In “A Plea for Earthly Sciences,” his 2007 talk to the British Sociological Association, the French theorist Bruno Latour asked why the mounting scientific evidence of environmental destruction has failed to motivate people to make the changes that are necessary to preserve the planet earth and its inhabitants.
I have often asked the same question. When I tell people, usually friends and family, to avoid plastic, margarine, and nonstick pans, to resist the urge to douse themselves with antibacterial products, and to quit gardening with toxic pesticides, I offer scientific evidence to back up my claims that they are hurting themselves and hurting the planet. When my friends and family ignore my advice, I wonder if they are rejecting science or rejecting me. But perhaps I fail because I frame my requests as negative imperatives. Do not drink Crystal Light. Do not put plastic in the microwave. Quit using plug-in air fresheners.

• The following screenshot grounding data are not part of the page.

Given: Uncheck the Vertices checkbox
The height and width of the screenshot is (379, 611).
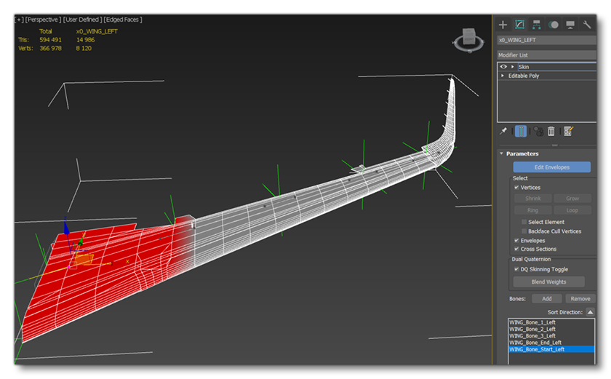Looking at the screenshot, I should (x=516, y=188).
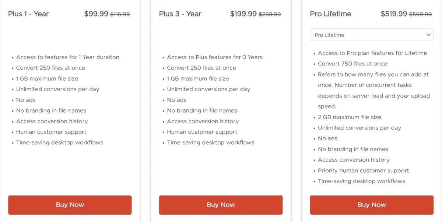This screenshot has width=442, height=222.
Task: Select the Plus 1 - Year plan heading
Action: coord(28,14)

Rather than the rhetoric of denial, we need to explore alternative forms of persuasion as well as alternative forms of power. In “A Sea in Flames: The Deepwater Horizon Blowout,” Carl Safina harnesses the forces of scientific and narrative discourse to capture the human and the sublime scale of the oil-drilling disaster in the Gulf of Mexico. This tactic, while at times jarring, achieves the difficult dual goals of drawing attention to ongoing environmental degradation and illustrating hope.
To resolve our environmental crisis, according to Mr. Latour, we must act as “earthlings”: his term for beings who depend on the survival of the earth for our own survival. Earthling consciousness asks us to rethink the relationship between nature and culture. Mr. Safina, known locally and globally as an ecologist, naturalist, activist, and writer, takes the 2010 disaster in the gulf as an opportunity to tackle the enduring question of that relationship.
Part explication of the technological and scientific aspects of oil drilling and ocean ecology; part analysis of the social, cultural, and economic features of the crisis; part manifesto, and part moral tale, Mr. Safina’s book shows the complexity of the catastrophe with a depth that matches the depth at which the oil spill occurred. Because he captures the cavernous, dizzying complexity of the blowout and situates the event among the shifting human-nature relationships surrounding the cause of the blowout and its aftermath, Mr. Safina’s work is an example of earthly science. He asks us to rethink our relationship to nature. He asks us to act like earthlings.
“A Sea in Flames”
Mr. Safina clearly details the events and attitudes that led to the blowout: a combination of greed-induced haste and technological mishaps. He mourns the death of the 11 men who were aboard the Deepwater Horizon rig when it exploded. He also documents the personal, cultural, and economic effects on people living in the gulf region: people whose way of life functionally ended, for a time, as the oil spill put a stop to the fishing, tourism, and oil drilling that buoy the region. Furthermore, he offers an accurate picture of the toll of approximately 206 million gallons of oil accidentally released into the ocean: home to plankton, saragassum, oysters, shrimp, crabs, pelicans, gulls, plovers, tuna, mahimahi, sea turtles, dolphins, and sharks, among others, some injured, some killed by the oil and the cleanup efforts.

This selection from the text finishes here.